Your pet may slow down when the weather heats up, so the best time for exercise is in the early morning or evening, but never when it’s especially hot or humid. Take care not to let your dog stand on hot asphalt, his body can heat up quickly and his sensitive paw pads can easily burn. Owners of canines with heavy coats can help prevent them from overheating by cutting the hair to a one-inch length. Never trim your pet’s coat to the skin, which can rob your dog of his protection from the sun. Always provide plenty of shade and cool, clean water for animals kept outdoors. A properly constructed doghouse is a must if you dog lives outdoors. Bring your cat or dog inside during the hottest part of the day. Let him rest in a cool part of the house, but first make sure there are no unscreened windows or open doors in your home through which dogs and cats can fall or escape.
When traveling with your pet during hot weather, make it a habit to carry a gallon – size thermos of water. Never leave your animal alone in a vehicle. Overheating can be fatal. Even with the windows open, a parked automobile can quickly become a furnace.
And summers the time when gardens, lawn and trees are sprayed with insecticides so avoid walking your dog in suspect areas. If you think that your animal has been exposed to dangerous chemicals or coolant leaking from an automobile, call your veterinarian.
Some animals will need extra special care in hot weather, especially those who are old and overweight or have heart of lung disease.
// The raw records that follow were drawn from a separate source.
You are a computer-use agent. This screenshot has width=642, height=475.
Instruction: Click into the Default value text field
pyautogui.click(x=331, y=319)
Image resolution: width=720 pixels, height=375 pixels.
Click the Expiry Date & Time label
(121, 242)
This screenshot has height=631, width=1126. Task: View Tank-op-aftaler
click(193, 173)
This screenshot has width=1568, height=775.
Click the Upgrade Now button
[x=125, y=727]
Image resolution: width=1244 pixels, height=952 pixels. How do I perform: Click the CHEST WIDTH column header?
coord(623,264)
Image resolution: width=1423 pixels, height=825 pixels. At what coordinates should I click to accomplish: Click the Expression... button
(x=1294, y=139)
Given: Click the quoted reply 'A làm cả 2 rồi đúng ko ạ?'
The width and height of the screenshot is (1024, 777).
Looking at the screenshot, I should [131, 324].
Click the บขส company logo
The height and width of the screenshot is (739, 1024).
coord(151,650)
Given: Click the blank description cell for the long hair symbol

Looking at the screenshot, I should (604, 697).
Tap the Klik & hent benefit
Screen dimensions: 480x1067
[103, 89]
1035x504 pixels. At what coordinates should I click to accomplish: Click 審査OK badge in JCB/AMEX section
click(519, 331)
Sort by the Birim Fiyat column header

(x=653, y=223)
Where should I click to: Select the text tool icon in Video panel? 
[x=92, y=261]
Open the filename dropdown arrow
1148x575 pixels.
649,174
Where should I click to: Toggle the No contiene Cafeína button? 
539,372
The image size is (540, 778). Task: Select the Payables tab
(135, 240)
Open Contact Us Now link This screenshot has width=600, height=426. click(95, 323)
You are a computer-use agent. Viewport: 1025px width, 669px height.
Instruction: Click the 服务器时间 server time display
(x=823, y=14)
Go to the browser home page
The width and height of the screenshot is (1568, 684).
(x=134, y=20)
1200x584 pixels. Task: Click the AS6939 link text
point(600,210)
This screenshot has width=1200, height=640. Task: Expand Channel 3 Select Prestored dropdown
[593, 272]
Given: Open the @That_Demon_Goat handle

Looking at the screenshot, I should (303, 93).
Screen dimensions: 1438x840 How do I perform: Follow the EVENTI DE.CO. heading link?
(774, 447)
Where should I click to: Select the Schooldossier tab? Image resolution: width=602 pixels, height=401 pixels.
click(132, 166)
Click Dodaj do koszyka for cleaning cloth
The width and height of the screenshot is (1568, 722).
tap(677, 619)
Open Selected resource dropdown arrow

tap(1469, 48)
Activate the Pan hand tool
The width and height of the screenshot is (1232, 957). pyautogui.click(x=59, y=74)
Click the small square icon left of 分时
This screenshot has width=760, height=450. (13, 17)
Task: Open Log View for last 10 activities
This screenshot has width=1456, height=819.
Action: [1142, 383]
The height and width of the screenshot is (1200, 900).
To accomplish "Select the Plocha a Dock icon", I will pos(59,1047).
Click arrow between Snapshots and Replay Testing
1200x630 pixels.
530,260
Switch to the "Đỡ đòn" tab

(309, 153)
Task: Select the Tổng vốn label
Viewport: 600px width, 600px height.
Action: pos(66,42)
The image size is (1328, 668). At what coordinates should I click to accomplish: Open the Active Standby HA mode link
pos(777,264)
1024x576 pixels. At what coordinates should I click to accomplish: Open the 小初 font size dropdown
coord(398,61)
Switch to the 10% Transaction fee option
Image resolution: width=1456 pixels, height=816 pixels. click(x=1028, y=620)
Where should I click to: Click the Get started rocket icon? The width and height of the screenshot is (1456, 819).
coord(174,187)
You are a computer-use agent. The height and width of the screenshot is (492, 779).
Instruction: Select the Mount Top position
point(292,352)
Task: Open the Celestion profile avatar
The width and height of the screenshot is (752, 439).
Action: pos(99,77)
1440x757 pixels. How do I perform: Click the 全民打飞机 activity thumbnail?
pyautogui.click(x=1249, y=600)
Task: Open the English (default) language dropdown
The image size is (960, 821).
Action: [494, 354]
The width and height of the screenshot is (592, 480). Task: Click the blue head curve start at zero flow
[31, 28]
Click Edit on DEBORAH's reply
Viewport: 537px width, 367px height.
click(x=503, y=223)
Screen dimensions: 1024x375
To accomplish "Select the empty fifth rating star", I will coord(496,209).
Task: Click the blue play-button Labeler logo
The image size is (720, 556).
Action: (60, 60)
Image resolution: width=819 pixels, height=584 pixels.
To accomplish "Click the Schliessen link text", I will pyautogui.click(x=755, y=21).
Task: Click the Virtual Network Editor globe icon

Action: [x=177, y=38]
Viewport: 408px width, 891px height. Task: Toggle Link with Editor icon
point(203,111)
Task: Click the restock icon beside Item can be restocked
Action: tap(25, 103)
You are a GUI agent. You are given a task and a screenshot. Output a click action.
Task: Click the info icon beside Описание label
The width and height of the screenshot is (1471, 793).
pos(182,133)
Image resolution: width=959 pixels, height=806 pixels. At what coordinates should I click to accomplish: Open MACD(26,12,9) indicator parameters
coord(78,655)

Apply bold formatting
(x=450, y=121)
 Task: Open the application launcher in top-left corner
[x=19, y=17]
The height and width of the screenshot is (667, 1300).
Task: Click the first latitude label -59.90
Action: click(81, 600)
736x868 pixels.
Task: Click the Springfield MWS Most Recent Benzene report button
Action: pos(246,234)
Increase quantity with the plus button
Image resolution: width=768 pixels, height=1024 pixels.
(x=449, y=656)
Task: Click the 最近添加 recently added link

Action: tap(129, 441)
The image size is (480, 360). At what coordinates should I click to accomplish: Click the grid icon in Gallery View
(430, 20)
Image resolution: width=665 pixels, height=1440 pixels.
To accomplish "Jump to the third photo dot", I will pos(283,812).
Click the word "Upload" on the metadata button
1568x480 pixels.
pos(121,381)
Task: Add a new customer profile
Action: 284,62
Certain breeds of dogs, including pugs, bulldogs, Boston terriers, Lhasa apsos and shih tzus, also need extra attention on hot days. If your pet is showing signs of heat stroke or exhaustion, take him to the veterinarian immediately.
Make sure your pet always wears a collar and identification tag.
Pets need exercise even when it hot, but extra care needs to be taken. Limit exercise to the coolest time of the day, early morning or evening hours.